* [Data entries]:
=======

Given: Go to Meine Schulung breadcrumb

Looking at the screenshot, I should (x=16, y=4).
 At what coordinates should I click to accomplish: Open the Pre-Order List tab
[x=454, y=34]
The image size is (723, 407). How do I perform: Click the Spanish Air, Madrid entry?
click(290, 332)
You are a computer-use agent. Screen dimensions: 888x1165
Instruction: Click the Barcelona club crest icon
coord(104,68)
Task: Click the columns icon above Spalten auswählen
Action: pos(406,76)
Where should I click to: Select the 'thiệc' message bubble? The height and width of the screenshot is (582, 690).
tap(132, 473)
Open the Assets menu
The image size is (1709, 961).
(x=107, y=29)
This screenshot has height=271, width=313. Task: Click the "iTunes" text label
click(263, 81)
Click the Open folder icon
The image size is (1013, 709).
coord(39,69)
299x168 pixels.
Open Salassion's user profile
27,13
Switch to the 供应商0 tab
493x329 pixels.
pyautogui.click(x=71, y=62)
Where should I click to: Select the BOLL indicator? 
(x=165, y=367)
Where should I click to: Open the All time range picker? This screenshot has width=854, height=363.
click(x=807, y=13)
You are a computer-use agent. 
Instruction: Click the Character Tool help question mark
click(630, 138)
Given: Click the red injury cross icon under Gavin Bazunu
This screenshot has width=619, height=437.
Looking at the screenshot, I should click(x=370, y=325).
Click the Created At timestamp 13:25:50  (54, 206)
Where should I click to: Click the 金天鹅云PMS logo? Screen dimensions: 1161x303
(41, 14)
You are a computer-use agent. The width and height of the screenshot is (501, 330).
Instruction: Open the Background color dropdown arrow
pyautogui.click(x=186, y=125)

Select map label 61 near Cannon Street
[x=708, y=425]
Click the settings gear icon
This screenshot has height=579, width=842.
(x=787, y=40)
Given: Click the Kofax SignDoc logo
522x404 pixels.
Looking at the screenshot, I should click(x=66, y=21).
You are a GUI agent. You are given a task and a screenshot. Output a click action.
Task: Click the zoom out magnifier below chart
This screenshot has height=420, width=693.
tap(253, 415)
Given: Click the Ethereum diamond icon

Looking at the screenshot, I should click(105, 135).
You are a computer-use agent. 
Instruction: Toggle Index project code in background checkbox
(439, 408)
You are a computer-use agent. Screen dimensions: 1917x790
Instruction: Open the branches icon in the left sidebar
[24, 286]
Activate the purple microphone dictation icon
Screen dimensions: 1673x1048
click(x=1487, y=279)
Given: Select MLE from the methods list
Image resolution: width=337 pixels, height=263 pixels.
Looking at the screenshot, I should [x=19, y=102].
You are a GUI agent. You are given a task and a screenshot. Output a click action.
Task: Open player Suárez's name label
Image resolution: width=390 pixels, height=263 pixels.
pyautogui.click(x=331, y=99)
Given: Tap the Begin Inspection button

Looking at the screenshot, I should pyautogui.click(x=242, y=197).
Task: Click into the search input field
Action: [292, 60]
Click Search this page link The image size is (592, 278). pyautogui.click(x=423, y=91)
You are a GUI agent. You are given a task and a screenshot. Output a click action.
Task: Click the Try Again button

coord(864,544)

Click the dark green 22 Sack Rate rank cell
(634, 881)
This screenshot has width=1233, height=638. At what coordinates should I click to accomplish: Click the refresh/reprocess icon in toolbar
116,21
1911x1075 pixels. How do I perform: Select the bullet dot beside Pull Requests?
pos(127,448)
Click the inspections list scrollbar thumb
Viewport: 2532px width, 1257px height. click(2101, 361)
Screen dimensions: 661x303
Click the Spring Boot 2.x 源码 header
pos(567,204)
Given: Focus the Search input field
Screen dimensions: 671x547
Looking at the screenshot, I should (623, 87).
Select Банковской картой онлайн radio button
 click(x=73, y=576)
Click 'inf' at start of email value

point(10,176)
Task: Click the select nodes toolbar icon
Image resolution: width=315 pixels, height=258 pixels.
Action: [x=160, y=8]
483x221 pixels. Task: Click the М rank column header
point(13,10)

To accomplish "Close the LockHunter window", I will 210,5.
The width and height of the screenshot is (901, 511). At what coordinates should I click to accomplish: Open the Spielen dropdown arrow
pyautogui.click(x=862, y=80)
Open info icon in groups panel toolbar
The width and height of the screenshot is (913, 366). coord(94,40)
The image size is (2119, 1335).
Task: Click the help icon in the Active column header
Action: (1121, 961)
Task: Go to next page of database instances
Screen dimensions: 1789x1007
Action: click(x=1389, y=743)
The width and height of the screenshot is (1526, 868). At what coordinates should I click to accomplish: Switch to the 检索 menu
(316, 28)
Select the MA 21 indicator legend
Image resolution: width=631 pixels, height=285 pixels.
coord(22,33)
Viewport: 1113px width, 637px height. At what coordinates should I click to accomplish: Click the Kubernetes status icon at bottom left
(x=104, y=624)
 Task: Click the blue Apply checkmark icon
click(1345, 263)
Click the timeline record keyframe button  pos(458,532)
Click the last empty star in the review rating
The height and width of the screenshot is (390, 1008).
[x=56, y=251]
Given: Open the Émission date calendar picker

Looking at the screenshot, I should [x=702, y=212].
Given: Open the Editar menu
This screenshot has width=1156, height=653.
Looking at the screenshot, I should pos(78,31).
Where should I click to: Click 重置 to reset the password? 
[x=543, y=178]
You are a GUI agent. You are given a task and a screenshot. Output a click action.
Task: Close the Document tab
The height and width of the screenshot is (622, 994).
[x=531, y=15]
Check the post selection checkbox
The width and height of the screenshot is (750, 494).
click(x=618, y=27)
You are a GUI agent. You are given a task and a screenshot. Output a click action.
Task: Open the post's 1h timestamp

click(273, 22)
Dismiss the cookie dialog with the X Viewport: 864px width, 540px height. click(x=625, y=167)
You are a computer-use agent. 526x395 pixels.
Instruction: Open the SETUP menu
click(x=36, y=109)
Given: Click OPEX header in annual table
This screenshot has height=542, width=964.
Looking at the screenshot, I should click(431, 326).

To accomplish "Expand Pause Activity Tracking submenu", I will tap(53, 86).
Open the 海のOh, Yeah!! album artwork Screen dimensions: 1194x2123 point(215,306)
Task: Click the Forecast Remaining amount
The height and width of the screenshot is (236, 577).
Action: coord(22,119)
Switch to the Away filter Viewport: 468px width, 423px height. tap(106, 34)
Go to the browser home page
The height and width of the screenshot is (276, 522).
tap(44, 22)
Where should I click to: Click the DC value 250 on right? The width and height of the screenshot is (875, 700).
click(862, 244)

=======

* [Challenge]:
Write out every one of the records above again, keeping each line word for word.

* [Exercise output]:
Given: Go to Meine Schulung breadcrumb

Looking at the screenshot, I should (x=16, y=4).
 At what coordinates should I click to accomplish: Open the Pre-Order List tab
[x=454, y=34]
The image size is (723, 407). How do I perform: Click the Spanish Air, Madrid entry?
click(290, 332)
You are a computer-use agent. Screen dimensions: 888x1165
Instruction: Click the Barcelona club crest icon
coord(104,68)
Task: Click the columns icon above Spalten auswählen
Action: pos(406,76)
Where should I click to: Select the 'thiệc' message bubble? The height and width of the screenshot is (582, 690).
tap(132, 473)
Open the Assets menu
The image size is (1709, 961).
(x=107, y=29)
This screenshot has height=271, width=313. Task: Click the "iTunes" text label
click(263, 81)
Click the Open folder icon
The image size is (1013, 709).
coord(39,69)
299x168 pixels.
Open Salassion's user profile
27,13
Switch to the 供应商0 tab
493x329 pixels.
pyautogui.click(x=71, y=62)
Where should I click to: Select the BOLL indicator? 
(x=165, y=367)
Where should I click to: Open the All time range picker? This screenshot has width=854, height=363.
click(x=807, y=13)
You are a computer-use agent. 
Instruction: Click the Character Tool help question mark
click(630, 138)
Given: Click the red injury cross icon under Gavin Bazunu
This screenshot has width=619, height=437.
Looking at the screenshot, I should click(x=370, y=325).
Click the Created At timestamp 13:25:50  (54, 206)
Where should I click to: Click the 金天鹅云PMS logo? Screen dimensions: 1161x303
(41, 14)
You are a computer-use agent. The width and height of the screenshot is (501, 330).
Instruction: Open the Background color dropdown arrow
pyautogui.click(x=186, y=125)

Select map label 61 near Cannon Street
[x=708, y=425]
Click the settings gear icon
This screenshot has height=579, width=842.
(x=787, y=40)
Given: Click the Kofax SignDoc logo
522x404 pixels.
Looking at the screenshot, I should click(x=66, y=21).
You are a GUI agent. You are given a task and a screenshot. Output a click action.
Task: Click the zoom out magnifier below chart
This screenshot has height=420, width=693.
tap(253, 415)
Given: Click the Ethereum diamond icon

Looking at the screenshot, I should click(105, 135).
You are a computer-use agent. 
Instruction: Toggle Index project code in background checkbox
(439, 408)
You are a computer-use agent. Screen dimensions: 1917x790
Instruction: Open the branches icon in the left sidebar
[24, 286]
Activate the purple microphone dictation icon
Screen dimensions: 1673x1048
click(x=1487, y=279)
Given: Select MLE from the methods list
Image resolution: width=337 pixels, height=263 pixels.
Looking at the screenshot, I should [x=19, y=102].
You are a GUI agent. You are given a task and a screenshot. Output a click action.
Task: Open player Suárez's name label
Image resolution: width=390 pixels, height=263 pixels.
pyautogui.click(x=331, y=99)
Given: Tap the Begin Inspection button

Looking at the screenshot, I should pyautogui.click(x=242, y=197).
Task: Click into the search input field
Action: [292, 60]
Click Search this page link The image size is (592, 278). pyautogui.click(x=423, y=91)
You are a GUI agent. You are given a task and a screenshot. Output a click action.
Task: Click the Try Again button

coord(864,544)

Click the dark green 22 Sack Rate rank cell
(634, 881)
This screenshot has width=1233, height=638. At what coordinates should I click to accomplish: Click the refresh/reprocess icon in toolbar
116,21
1911x1075 pixels. How do I perform: Select the bullet dot beside Pull Requests?
pos(127,448)
Click the inspections list scrollbar thumb
Viewport: 2532px width, 1257px height. click(2101, 361)
Screen dimensions: 661x303
Click the Spring Boot 2.x 源码 header
pos(567,204)
Given: Focus the Search input field
Screen dimensions: 671x547
Looking at the screenshot, I should (623, 87).
Select Банковской картой онлайн radio button
 click(x=73, y=576)
Click 'inf' at start of email value

point(10,176)
Task: Click the select nodes toolbar icon
Image resolution: width=315 pixels, height=258 pixels.
Action: [x=160, y=8]
483x221 pixels. Task: Click the М rank column header
point(13,10)

To accomplish "Close the LockHunter window", I will 210,5.
The width and height of the screenshot is (901, 511). At what coordinates should I click to accomplish: Open the Spielen dropdown arrow
pyautogui.click(x=862, y=80)
Open info icon in groups panel toolbar
The width and height of the screenshot is (913, 366). coord(94,40)
The image size is (2119, 1335).
Task: Click the help icon in the Active column header
Action: (1121, 961)
Task: Go to next page of database instances
Screen dimensions: 1789x1007
Action: click(x=1389, y=743)
The width and height of the screenshot is (1526, 868). At what coordinates should I click to accomplish: Switch to the 检索 menu
(316, 28)
Select the MA 21 indicator legend
Image resolution: width=631 pixels, height=285 pixels.
coord(22,33)
Viewport: 1113px width, 637px height. At what coordinates should I click to accomplish: Click the Kubernetes status icon at bottom left
(x=104, y=624)
 Task: Click the blue Apply checkmark icon
click(1345, 263)
Click the timeline record keyframe button  pos(458,532)
Click the last empty star in the review rating
The height and width of the screenshot is (390, 1008).
[x=56, y=251]
Given: Open the Émission date calendar picker

Looking at the screenshot, I should [x=702, y=212].
Given: Open the Editar menu
This screenshot has width=1156, height=653.
Looking at the screenshot, I should pos(78,31).
Where should I click to: Click 重置 to reset the password? 
[x=543, y=178]
You are a GUI agent. You are given a task and a screenshot. Output a click action.
Task: Close the Document tab
The height and width of the screenshot is (622, 994).
[x=531, y=15]
Check the post selection checkbox
The width and height of the screenshot is (750, 494).
click(x=618, y=27)
You are a GUI agent. You are given a task and a screenshot. Output a click action.
Task: Open the post's 1h timestamp

click(273, 22)
Dismiss the cookie dialog with the X Viewport: 864px width, 540px height. click(x=625, y=167)
You are a computer-use agent. 526x395 pixels.
Instruction: Open the SETUP menu
click(x=36, y=109)
Given: Click OPEX header in annual table
This screenshot has height=542, width=964.
Looking at the screenshot, I should click(431, 326).

To accomplish "Expand Pause Activity Tracking submenu", I will tap(53, 86).
Open the 海のOh, Yeah!! album artwork Screen dimensions: 1194x2123 point(215,306)
Task: Click the Forecast Remaining amount
The height and width of the screenshot is (236, 577).
Action: coord(22,119)
Switch to the Away filter Viewport: 468px width, 423px height. tap(106, 34)
Go to the browser home page
The height and width of the screenshot is (276, 522).
tap(44, 22)
Where should I click to: Click the DC value 250 on right? The width and height of the screenshot is (875, 700).
click(862, 244)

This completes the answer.